REACH: Neue Smartphone-App für Verbraucheranfragen

Philipp Reusch

Nach der Verordnung (EG) Nr. 1907/2006 (REACH) steht dem Verbraucher gegen den Anbieter eines Produkts ein Auskunftsanspruch bezüglich besonders besorgniserregender Stoffe zu. Maßgeblich sind dabei sogenannte SVHC (Substances of Very High Concern).

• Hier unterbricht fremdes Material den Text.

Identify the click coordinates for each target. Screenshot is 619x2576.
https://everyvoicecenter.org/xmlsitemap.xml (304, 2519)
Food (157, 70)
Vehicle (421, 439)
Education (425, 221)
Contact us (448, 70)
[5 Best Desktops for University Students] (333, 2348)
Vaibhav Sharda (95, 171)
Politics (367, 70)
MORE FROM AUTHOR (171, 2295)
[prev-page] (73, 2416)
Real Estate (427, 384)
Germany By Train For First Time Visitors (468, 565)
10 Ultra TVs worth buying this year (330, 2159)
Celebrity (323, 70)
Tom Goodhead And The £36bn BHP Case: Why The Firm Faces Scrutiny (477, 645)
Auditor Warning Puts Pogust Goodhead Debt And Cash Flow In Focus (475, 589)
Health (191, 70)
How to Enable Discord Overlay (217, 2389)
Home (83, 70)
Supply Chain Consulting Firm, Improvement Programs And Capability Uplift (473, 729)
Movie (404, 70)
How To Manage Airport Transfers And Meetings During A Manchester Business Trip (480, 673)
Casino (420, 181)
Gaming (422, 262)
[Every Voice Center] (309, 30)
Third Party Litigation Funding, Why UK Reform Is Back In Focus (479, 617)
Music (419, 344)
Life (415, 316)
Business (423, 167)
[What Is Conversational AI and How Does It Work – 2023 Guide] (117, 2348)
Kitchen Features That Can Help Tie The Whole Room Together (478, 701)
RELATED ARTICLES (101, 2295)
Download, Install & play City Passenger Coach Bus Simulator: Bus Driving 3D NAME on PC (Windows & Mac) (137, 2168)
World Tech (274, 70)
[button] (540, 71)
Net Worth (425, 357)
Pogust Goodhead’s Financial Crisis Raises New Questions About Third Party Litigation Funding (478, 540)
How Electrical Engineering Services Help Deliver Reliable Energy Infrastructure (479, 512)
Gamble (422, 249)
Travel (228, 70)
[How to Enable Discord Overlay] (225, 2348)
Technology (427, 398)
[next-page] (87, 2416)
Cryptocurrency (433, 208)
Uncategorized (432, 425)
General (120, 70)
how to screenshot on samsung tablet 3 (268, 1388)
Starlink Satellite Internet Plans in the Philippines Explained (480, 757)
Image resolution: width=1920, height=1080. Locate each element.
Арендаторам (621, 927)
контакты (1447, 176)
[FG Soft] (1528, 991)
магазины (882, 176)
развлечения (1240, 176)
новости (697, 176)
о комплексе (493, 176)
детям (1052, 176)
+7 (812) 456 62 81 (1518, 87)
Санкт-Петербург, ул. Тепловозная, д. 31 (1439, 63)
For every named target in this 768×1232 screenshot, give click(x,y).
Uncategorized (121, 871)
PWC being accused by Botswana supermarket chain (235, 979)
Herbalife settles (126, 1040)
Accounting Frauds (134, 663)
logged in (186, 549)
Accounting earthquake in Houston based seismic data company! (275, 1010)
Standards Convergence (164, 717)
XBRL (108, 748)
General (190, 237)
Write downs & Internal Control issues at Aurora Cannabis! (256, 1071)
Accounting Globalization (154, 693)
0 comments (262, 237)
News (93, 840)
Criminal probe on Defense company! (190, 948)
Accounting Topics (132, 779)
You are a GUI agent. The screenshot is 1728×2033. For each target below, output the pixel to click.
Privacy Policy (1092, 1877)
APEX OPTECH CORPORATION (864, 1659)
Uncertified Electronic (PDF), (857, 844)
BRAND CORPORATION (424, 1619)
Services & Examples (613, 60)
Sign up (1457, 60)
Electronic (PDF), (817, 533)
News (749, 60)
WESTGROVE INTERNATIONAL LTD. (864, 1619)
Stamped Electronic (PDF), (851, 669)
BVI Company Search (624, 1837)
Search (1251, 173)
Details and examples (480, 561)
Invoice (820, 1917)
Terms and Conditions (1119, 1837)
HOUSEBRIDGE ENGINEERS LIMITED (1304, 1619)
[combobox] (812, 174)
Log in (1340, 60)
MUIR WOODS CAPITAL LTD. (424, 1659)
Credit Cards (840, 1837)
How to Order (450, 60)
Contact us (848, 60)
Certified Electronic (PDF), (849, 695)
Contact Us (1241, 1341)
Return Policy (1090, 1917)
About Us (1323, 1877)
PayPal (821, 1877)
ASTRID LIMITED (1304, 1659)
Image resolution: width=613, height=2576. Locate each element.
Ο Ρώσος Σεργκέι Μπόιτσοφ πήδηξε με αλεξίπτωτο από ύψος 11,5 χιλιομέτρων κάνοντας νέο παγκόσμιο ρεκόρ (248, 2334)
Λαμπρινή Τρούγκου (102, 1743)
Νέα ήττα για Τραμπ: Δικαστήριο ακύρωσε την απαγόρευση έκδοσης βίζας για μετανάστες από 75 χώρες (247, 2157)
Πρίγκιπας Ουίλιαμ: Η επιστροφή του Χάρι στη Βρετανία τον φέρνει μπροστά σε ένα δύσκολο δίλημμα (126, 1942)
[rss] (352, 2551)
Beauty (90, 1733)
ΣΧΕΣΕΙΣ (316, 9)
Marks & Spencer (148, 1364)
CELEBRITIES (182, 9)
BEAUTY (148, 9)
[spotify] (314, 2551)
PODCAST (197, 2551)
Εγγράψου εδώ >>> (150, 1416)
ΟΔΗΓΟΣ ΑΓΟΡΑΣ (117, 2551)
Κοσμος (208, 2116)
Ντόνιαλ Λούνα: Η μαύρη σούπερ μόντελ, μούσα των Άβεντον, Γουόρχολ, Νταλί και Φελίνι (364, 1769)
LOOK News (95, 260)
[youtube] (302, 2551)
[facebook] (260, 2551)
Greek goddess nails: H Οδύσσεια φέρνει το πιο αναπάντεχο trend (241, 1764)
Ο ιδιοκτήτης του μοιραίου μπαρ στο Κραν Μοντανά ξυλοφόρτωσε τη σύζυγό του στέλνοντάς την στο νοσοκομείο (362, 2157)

Diese werden auf einer Kandidatenliste geführt, die regelmäßig erweitert wird.

Findet sich ein auf der Liste geführter Stoff in einer Konzentration von mehr als 0,1 Massenprozent im Produkt wieder, muss der Anbieter dem Verbraucher auf Anfrage die ihm vorliegenden, für eine sichere Verwendung des Produkts ausreichenden Informationen zur Verfügung stellen. Die entsprechende Regelung der REACH-Verordnung sieht jedoch vor, dass dem Anbieter des Produkts eine Frist von 45 Tagen einzuräumen ist, bis dieser die Anfrage beantworten muss.

An dieser Stelle setzt die im Rahmen des EU-Projekts „AskREACH“ entwickelte Smartphone-App „Scan4Chem“ an. Zunächst kann der Nutzer der App Barcodes von Produkten scannen und anschließend eine Anfrage an den Anbieter senden. Dies war jedoch bereits in einer früheren Version der App möglich. Neu ist, dass die App ihre Informationen zu SVHC aus einer neuen europäischen „AskREACH Datenbank“ bezieht, in die Anbieter Informationen zu ihren Produkten einstellen können.

Verbraucher können im Falle eines hinterlegten Eintrags sofort einsehen, ob und welche SVHC in dem Produkt enthalten sind, und müssen nicht 45 Tage warten, ehe ihnen die Information zur Verfügung steht. Unternehmen bleibt es im Falle eines Eintrags in die Datenbank erspart, manuell eine Antwort zu erstellen. Interessierte Unternehmen können sich hier registrieren und Informationen zu ihren Produkten in der Datenbank hinterlegen. Die deutsche App (aber in englischer Sprache) des Umweltbundesamts kann seit Anfang November kostenlos aus den App Stores heruntergeladen werden. Eine Bereitstellung der App ist in zahlreichen EU-Mitgliedstaaten geplant.

Die Veröffentlichung der App verdeutlicht, dass die REACH-Verordnung stärker in den Fokus der Verbraucher gerückt werden soll. Durch eine stärkere Sensibilisierung der Allgemeinheit steigt auch mittelbar der Druck auf Unternehmen, bereits die Aufnahme von Stoffen der Kandidatenliste in ihre Produkte zu vermeiden.